The year was 1948. A trip to Hebron, Neb., led to the purchase of a 1943 U.S. Army bicycle.

“My dad bought it in a junkyard after World War II,” Hoffman says.

While the U.S. Army had used bicycles before World War II, they weren’t standardized for procurement before 1942. Often used by messengers on military bases and camps, there was a surplus of military bicycles when the war ended in 1945.

The same can’t be said today.

“A bike like this is very, very, very, very rare,” says Keith Post, owner of Uncle Stan’s Military Surplus in Marion.

Hoffman rode the bike as a child — even painting it red so the bike looked more like his and less like Uncle Sam’s. When Hoffman moved to Iowa as an adult, the bike came, too, but was put in storage for 35 years or so.

Hoffman sold the bicycle, which was made by Columbia, to Post last year.

At first, Post wasn’t interested.

“He didn’t want a red bike,” Hoffman says with a laugh.

A deal was made, though, and the bike became Post’s. He sent it to Alan Berger of Bergerwerke Bicycle in Antigo, Wis., for an overhaul.

Berger, who has extensive knowledge of military vehicles and more than 25 years of experience in bicycle mechanics and maintenance, regularly supplies restored vintage bicycles to public and private entities, including the movie “The Monuments Men,” starring George Clooney and Matt Damon.

According to the Bergerwerke Bicycle’s website, Bergerwerke Bicycles G519 will be seen in the film, which is scheduled for release in December.

“I knew he was the one who could bring the bike back,” Post says.

Time, patience and more than $800 led to a thorough restoration.

“Everything is original, right down to the wooden pedals,” Post says.

Still, Post wasn’t prepared for how excited Berger would be about the project.

“Al wanted to buy it,” Post says. “He made several offers.”

Post says he promised to take him up on it if he comes across another World War II bicycle.

“I have a standing offer of $2,400, which is significantly less than what I paid Larry,” Post says.

“Yeah, I’ve been meaning to talk to you about that,” Hoffman says with a laugh.

Joking aside, the two men have a similar look of awe as they study the bicycle, now on display at Uncle Stan’s.

“When Keith called to say it was here, it gave me goose bumps,” Hoffman says. “It’s something that’s been with me all my life.”

“We’re pretty proud of it,” Post says. “People just love to come in and see it.”

* [STATED PROBLEM]
Reproduce the bicycle story verbatim, starting at "Time, patience and" and ending at "War II bicycle.". The material after the bicycle story has no connection to it.

* [INFORMATION SHOWN]
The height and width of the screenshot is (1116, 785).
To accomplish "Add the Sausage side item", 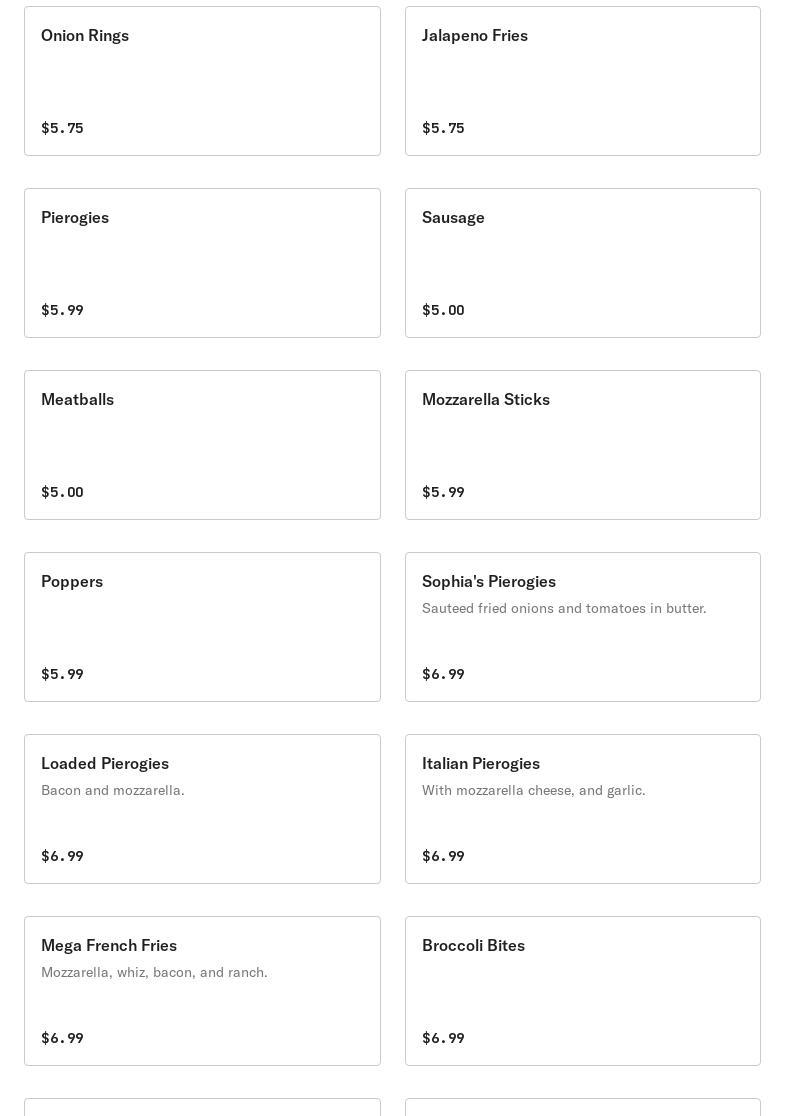I will point(582,263).
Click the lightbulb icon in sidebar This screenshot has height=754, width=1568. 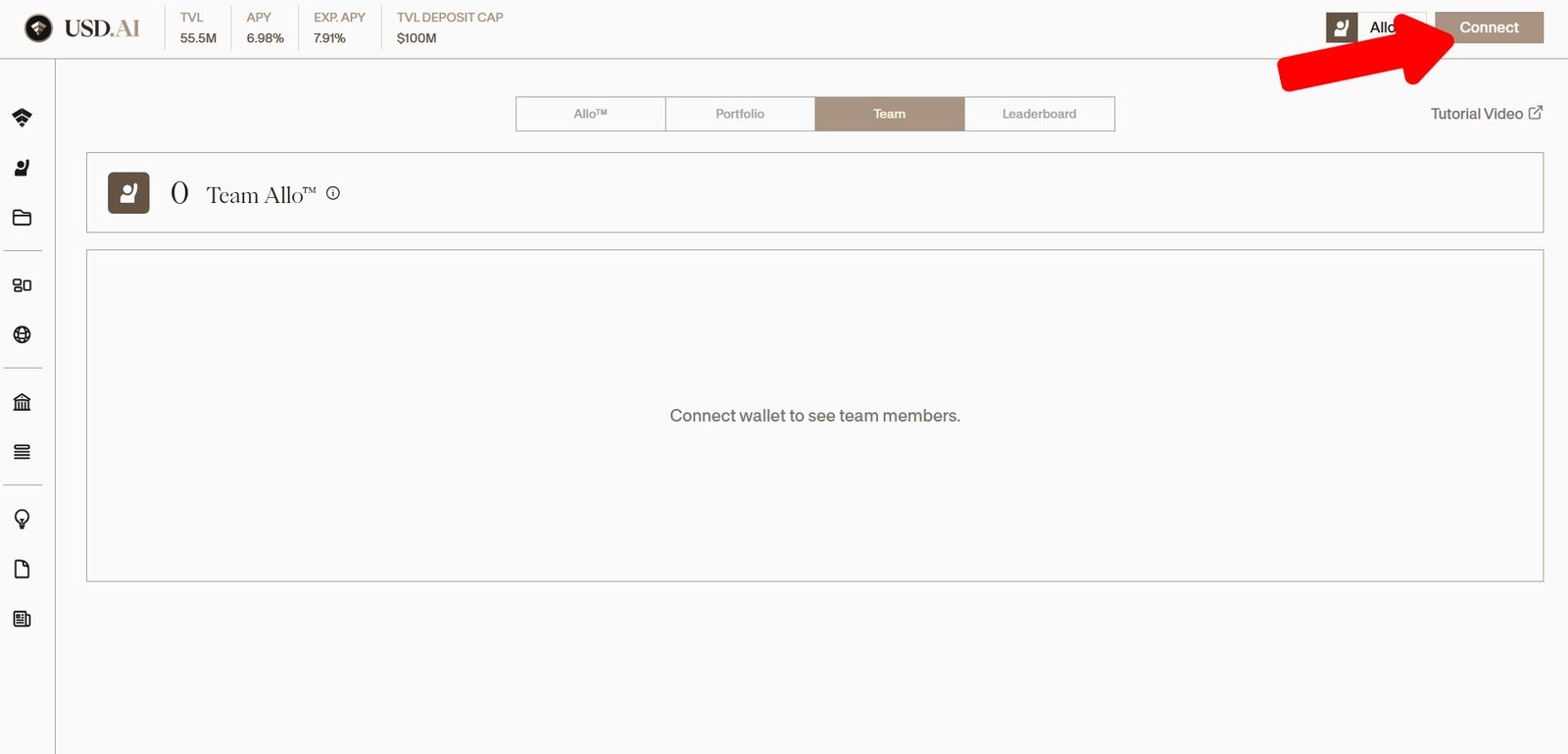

* [RESULT FOR THIS TASK]
Time, patience and more than $800 led to a thorough restoration.

“Everything is original, right down to the wooden pedals,” Post says.

Still, Post wasn’t prepared for how excited Berger would be about the project.

“Al wanted to buy it,” Post says. “He made several offers.”

Post says he promised to take him up on it if he comes across another World War II bicycle.